The AMA has urged the government to get serious about addressing the rural doctor shortage by adopting tougher selection rules for medical students and providing subsidies to pay rural doctors’ children’s school fees.
AMA President Michael Gannon said the plight of Australia’s seven million rural patients was worsening, even as the country was heading for an oversupply of medical graduates.
“(Rural patients) often have to travel long distances for care, and rural hospital closures and downgrades are seriously affecting the future delivery of health care in rural areas. For example, more than 50% of small rural maternity units have been closed in the past two decades,” he said.
“Australia does not need more medical schools or more medical school places. Workforce projections suggest that Australia is heading for an oversupply of doctors.
“Targeted initiatives to increase the size of the rural medical, nursing, and allied health workforce are what is required.”
Specifically, the AMA’s new plan to build up the rural medical workforce proposes obliging medical schools to raise their intake of students from rural backgrounds to 33%, up from the current guideline of 25%.
The same ratio of students should spend at least one year of clinical training in a rural area, and governments should step up investment in in rural generalist pathways, it said.
“Selecting a greater proportion of medical students with a rural background, and giving medical students and graduates an early taste of rural practice, can have a profound effect on medical workforce distribution,” Dr Gannon said.
He also called for encouraging more Indigenous people to train and work in healthcare, noting the proven link between the health of Indigenous people in rural areas and their access to culturally appropriate health services.
Fixing rural and remote medical workforce shortages needed also to take account of doctors’ family members, the AMA said.
Government and other stakeholders should support doctors in the bush by ensuring adequate facilities, professional support and education, flexible work arrangements including locum relief, and rural loadings.
Policy makers should also provide support for employment opportunities for doctors’ spouses and children’s education, as well as subsidies for housing and/or tax relief.
The AMA’s new position paper on rural health initiatives, released this week, draws together many suggestions that have been talked about by rural health leaders for some time, with input from a 2016 survey of 600 rural doctors.

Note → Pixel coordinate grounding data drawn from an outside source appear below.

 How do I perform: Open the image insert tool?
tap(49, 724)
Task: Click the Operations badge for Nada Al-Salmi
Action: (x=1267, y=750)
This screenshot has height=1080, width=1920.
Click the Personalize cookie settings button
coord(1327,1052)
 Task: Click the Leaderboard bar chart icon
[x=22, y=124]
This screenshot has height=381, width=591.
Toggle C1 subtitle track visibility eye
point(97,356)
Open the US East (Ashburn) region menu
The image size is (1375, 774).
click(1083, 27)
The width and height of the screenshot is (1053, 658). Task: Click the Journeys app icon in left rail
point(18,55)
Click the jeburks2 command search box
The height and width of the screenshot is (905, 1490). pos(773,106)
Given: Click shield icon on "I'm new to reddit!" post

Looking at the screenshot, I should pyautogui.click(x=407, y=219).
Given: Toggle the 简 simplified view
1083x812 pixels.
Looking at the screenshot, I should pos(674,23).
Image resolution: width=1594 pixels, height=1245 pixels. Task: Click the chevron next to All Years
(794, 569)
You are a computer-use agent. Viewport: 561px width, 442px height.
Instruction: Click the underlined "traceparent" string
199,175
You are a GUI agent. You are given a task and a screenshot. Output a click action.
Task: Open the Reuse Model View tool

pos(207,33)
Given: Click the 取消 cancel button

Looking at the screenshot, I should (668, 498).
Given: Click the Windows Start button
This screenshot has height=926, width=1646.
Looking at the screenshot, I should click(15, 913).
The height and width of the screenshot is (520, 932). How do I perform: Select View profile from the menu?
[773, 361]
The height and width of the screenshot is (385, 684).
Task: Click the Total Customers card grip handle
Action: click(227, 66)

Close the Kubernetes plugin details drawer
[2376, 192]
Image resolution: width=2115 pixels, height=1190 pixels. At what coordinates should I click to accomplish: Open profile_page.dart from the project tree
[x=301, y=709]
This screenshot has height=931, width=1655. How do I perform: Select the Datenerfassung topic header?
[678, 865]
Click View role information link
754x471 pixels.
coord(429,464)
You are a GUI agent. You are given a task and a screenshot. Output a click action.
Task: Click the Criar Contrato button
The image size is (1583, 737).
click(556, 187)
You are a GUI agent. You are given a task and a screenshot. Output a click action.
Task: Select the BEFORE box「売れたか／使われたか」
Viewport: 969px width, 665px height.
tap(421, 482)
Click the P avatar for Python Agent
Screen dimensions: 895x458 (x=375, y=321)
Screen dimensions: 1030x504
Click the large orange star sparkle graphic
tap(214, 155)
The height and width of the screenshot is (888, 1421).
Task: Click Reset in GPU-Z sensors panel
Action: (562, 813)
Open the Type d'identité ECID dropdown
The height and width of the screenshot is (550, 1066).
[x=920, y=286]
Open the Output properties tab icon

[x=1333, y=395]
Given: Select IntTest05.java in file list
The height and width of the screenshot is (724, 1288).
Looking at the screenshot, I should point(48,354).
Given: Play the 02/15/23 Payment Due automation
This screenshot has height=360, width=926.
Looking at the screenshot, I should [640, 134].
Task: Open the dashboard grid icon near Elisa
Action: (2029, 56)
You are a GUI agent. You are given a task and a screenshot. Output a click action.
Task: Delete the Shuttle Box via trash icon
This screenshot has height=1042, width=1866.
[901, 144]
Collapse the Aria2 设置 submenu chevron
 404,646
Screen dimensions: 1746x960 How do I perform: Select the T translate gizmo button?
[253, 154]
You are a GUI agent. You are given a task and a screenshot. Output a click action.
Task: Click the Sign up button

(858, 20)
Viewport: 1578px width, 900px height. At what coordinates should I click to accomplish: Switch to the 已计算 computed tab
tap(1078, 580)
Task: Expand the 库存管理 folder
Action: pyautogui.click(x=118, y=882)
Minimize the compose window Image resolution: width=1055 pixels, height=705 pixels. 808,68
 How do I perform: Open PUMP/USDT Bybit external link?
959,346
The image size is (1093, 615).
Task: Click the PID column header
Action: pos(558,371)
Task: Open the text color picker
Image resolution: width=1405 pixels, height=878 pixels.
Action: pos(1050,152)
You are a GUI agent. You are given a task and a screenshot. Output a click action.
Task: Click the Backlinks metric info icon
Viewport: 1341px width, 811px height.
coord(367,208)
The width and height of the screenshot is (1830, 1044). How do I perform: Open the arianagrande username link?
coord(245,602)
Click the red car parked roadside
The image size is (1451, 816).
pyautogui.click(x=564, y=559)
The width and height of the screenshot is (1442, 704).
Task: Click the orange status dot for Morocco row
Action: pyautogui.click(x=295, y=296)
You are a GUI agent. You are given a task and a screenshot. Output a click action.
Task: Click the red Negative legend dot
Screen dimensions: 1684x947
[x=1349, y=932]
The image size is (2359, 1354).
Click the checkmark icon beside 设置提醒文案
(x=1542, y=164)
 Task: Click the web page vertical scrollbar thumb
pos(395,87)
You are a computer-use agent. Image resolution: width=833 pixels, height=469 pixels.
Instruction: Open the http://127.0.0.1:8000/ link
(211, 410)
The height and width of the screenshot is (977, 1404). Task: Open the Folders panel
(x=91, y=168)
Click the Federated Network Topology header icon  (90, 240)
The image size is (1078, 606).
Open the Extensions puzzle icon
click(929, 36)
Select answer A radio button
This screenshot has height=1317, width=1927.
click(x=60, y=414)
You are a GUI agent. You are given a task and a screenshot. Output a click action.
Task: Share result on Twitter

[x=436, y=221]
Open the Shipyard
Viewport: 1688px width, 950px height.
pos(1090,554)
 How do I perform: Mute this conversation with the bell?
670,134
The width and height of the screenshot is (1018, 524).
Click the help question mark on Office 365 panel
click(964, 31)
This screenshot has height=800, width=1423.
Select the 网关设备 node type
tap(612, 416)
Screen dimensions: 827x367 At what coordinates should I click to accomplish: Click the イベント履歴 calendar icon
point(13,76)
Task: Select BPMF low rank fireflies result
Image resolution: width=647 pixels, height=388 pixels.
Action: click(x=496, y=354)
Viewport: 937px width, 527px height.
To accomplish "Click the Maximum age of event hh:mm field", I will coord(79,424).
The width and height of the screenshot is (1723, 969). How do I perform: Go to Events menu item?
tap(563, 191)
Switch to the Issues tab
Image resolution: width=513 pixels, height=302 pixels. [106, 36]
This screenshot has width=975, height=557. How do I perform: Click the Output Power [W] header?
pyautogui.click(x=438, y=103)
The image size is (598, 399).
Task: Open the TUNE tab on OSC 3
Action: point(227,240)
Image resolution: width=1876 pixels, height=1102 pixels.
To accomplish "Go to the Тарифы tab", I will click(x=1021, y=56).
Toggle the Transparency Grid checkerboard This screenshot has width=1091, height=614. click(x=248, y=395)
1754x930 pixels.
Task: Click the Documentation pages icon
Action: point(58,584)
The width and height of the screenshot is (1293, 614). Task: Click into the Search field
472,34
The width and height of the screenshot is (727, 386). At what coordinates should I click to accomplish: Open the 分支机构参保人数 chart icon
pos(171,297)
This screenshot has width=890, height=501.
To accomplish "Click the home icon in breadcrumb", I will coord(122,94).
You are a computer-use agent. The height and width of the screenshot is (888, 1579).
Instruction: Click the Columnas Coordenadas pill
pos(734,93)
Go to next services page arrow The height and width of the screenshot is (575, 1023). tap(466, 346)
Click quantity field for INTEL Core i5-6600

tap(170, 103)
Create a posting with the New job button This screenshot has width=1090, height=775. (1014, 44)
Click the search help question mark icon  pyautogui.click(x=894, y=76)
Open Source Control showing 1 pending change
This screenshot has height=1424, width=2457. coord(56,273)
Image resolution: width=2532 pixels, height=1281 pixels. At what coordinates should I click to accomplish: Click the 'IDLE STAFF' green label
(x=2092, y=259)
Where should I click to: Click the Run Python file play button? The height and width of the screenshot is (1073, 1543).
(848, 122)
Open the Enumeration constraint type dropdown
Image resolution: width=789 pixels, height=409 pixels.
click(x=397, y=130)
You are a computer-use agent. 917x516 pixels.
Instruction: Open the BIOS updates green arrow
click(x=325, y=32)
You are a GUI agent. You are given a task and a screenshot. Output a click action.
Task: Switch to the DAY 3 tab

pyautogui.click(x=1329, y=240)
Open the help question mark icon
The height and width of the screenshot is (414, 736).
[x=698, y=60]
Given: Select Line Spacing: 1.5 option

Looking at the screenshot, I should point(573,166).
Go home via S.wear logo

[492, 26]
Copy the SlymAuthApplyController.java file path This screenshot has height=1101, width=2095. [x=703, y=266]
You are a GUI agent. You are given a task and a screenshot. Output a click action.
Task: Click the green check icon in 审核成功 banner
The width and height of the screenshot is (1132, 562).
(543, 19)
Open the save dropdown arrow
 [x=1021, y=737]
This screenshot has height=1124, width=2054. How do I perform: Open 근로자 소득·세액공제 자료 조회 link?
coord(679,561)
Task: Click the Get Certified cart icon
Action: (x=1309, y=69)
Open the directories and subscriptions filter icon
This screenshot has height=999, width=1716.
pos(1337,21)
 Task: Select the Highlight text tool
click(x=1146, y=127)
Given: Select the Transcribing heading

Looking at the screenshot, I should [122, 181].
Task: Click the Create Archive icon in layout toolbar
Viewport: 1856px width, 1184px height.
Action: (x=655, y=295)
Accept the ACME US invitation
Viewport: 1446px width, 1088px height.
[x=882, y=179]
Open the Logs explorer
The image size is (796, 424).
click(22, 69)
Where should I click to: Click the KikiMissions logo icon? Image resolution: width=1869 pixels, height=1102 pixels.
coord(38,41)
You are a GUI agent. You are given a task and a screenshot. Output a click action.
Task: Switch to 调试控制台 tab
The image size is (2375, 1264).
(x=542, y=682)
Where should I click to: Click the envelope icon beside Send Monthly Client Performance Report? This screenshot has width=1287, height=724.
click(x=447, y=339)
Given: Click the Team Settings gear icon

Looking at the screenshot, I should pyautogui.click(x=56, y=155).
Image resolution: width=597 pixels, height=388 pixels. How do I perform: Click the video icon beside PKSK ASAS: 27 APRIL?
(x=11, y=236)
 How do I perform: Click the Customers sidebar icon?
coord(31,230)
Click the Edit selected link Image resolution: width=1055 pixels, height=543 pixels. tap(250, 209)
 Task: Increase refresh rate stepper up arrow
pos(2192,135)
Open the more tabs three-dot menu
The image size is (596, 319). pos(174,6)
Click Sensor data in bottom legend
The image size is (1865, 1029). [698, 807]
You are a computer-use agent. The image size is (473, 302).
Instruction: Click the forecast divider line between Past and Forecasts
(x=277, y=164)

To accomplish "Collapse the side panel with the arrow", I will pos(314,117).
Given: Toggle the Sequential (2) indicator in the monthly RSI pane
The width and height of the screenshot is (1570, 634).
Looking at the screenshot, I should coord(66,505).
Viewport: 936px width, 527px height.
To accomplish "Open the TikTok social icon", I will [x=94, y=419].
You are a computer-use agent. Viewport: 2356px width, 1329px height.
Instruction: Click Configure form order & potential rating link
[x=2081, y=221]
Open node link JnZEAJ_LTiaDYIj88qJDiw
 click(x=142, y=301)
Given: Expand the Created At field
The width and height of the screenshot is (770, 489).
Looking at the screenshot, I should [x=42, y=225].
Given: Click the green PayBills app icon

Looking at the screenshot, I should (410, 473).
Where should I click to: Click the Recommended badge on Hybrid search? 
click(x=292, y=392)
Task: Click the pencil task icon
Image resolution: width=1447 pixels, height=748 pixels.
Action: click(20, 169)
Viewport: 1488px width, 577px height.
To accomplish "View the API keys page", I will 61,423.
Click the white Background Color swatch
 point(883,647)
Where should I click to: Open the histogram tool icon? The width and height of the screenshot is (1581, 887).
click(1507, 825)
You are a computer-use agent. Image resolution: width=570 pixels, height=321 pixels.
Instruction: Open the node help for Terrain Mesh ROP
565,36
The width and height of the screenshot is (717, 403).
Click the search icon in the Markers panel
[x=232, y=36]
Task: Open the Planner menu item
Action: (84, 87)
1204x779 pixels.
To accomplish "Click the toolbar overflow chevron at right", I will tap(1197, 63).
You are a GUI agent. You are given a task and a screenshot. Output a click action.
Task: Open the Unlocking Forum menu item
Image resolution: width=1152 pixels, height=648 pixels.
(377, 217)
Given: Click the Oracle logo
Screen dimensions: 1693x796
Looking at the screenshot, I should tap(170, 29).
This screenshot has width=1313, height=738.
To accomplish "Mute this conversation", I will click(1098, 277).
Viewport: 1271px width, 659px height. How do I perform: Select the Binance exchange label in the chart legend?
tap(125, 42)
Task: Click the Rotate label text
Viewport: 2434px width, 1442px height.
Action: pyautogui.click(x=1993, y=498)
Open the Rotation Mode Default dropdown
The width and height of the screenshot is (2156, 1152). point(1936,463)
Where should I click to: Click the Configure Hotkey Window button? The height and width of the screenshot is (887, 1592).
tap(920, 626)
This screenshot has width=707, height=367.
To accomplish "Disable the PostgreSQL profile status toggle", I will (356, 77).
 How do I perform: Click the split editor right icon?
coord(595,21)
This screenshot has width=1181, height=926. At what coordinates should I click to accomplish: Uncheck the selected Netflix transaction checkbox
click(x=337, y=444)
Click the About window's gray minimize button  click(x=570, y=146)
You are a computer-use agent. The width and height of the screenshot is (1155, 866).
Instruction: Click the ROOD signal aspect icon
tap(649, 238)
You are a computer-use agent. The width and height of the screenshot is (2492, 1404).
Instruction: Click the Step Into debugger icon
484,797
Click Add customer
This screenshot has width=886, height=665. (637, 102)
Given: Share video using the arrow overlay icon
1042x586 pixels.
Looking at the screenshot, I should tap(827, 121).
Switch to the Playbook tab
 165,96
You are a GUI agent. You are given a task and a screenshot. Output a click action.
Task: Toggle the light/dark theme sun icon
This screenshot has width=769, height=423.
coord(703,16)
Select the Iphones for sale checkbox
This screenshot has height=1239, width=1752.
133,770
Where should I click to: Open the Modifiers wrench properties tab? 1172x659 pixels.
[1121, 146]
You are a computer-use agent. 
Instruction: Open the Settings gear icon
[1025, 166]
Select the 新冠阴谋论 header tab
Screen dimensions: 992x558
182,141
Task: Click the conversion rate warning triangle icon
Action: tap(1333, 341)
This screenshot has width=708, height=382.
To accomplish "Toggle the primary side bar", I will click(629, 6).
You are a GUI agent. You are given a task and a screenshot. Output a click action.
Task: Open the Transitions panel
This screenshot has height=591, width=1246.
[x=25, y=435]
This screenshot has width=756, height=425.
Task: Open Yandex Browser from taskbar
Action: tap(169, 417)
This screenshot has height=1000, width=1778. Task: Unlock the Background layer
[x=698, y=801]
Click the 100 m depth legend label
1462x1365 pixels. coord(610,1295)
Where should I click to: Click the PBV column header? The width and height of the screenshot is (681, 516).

However, it comes ahead of a greater focus on rural health in 2018, with the inaugural National Rural Health Commissioner, Professor Paul Worley, expected soon to start outlining priority steps for national rural generalist pathways and other key initiatives.
“It’s certainly an opportunity to set an agenda,” CEO Peta Rutherford of the Rural Doctors Association of Australia said.
But she said there was no silver bullet for rural health.
“Things like tax or education incentives, or support for spouse employment, are all very welcome, because the family situation is often a key driver for people having to choose whether to stay or leave a community.
“Subsidising school fees would be welcome, but it’s not going to resolve the issue.”
The AMA put emphasis on policy to turn around the decline in GP proceduralists in rural areas – a key objective of the rural generalist program.
In 2012, about one quarter of the rural and remote GP workforce consisted of GP proceduralists, but that figure had fallen to 10% in 2014, it said.
Meanwhile, the mean average age of rural GPs was 50 in 2014, and more than a third were older than 55.
“As these doctors approach retirement the workforce shortage will become even more pronounced,” it said in a position paper in 2017.
The AMA has also proposed establishing a community residency program for prevocational training in rural general practice and adopting a stronger rural emphasis in specialist training.
Rural doctors responding to the 2016 survey also said genuine improvement in healthcare access for rural patients would require high-speed broadband services and investment in hospital and practice facilities.
A benchmark survey of medical graduates, released last October, highlighted the concentration of city-based training that some say stack the odds against doctors taking up rural practice.
The Medical Schools Outcomes Database survey found more than 80% of new graduates were working in capital cities or major urban centres such as Cairns, Newcastle and Geelong.
Highlighting the need for family support, the ratio of new graduates who were already partnered has hovered around 48% since 2013.